In three Turkish provinces (Gaziantep, Hatay and Şanlıurfa) Syrians account for more than 20% of the population. In the Turkish province of Kilis, they make up 74.3% of the population.
Turks, with a poor per capita income of $8,000, are already weary of cheap, illegal Syrian workers taking their jobs. Now that the Afghan migrant threat is so visible on Turkish streets, Turks are discovering the virtues of a fresh surge of nativism. There are already signs that this nativism can turn violent.
On August 12, police in Ankara detained 76 people in connection with attacks on homes and businesses believed to be owned by Syrians, after a Turkish teenager was killed in a fight with a group of migrants from Syria. A mob, hundreds-strong, took to the streets of the Altındağ neighborhood. They were throwing stones at Syrian migrants’ homes, ransacking some shops and chanting anti-Syrian slogans. The scene looked like a Muslim-on-Muslim pogrom.
The first 10 years of Syria’s civil war created 6.5 million asylum-seeking migrants from a population of 22 million. Afghanistan’s population is 75% larger than Syria’s at the start of its war. And Afghans are facing possibly the world’s most brutal army of radical Muslims, now installed in Kabul, and armed with what US President Joe Biden said were “all the tools… and equipment of any modern military. We provided advanced weaponry,” which the Taliban has captured from the disintegrating Afghan National Army.
Biden has, in fact, bestowed “advanced weaponry,” courtesy of US taxpayers, not only on the Taliban, Al-Qaeda and ISIS, but also on Russia, China and Iran, who will doubtless now reverse-engineer the abandoned materiel.
Afghans have good reasons to flee their country by the millions.
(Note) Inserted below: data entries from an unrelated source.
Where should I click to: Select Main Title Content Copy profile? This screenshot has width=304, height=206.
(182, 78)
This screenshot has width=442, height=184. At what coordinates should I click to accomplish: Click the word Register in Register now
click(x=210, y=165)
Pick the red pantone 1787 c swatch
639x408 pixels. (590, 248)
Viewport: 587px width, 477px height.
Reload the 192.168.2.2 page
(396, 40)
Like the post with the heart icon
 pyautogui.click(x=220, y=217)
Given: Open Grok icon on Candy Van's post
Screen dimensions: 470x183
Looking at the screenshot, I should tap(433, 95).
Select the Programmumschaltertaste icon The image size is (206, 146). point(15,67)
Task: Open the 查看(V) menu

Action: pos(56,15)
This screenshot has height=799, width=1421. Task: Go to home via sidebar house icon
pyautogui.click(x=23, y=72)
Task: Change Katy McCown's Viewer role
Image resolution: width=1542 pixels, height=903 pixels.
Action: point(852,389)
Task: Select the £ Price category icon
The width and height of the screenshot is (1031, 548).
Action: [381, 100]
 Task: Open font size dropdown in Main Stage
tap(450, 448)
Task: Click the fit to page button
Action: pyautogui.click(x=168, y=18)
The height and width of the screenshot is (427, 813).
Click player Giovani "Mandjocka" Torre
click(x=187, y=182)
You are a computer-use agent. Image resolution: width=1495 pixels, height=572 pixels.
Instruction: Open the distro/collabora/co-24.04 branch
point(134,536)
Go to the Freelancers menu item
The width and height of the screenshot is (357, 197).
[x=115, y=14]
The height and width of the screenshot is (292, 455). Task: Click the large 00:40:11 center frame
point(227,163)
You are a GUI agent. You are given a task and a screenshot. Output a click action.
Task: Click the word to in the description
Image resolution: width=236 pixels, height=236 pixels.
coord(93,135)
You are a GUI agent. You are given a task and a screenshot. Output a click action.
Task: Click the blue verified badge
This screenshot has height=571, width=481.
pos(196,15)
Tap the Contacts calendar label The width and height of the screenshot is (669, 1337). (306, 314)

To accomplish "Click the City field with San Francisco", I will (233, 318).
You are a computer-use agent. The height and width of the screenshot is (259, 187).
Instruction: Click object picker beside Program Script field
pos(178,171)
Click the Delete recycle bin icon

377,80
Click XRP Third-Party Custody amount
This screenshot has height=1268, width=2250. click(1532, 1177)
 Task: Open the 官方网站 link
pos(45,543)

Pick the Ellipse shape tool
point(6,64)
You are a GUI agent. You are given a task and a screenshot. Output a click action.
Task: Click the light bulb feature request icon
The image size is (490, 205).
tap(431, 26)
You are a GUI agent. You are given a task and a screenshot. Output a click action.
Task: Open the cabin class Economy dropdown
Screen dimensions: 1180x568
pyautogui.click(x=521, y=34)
Iran is their typical first stop.
Once in Iran, they are given easy and safe passage to Turkey — that is Iran’s gift to President Recep Tayyip Erdoğan. Turkey is already home to nearly five million migrants. The arrival, over years, of another five million would paralyze Turkey, its economy, politics and relative safety. But Afghan migrants will not be only Turkey’s problem.
At the peak of the Syrian crisis, 1.3 million Syrians requested asylum in Europe. By nationality, in 2015, they were the biggest group among migrants of different nationalities arriving from Turkey into Greek territory. Five years later, Afghans have taken the lead. And this is before the biggest Afghan wave has even started.
In 2020, Erdoğan threatened to flood EU countries with millions of Syrians. His government transported thousands of Syrians to Turkey’s border with Greece in Thrace, opened the gates and pushed them into the no man’s land. Within the first week, the Turkish government claimed, nearly 200,000 Syrians had entered Greece. The real number was just a couple of thousand. Erdoğan’s bluff had failed. Since then, he has not tried another Turkish government-sponsored migrant dump onto Greek territory.
All the same, if the Greek and EU border agencies do not want to relive the 2015 migrant crisis, they should review their blueprints to protect Greek territory from migrants and get ready for another inflow this year.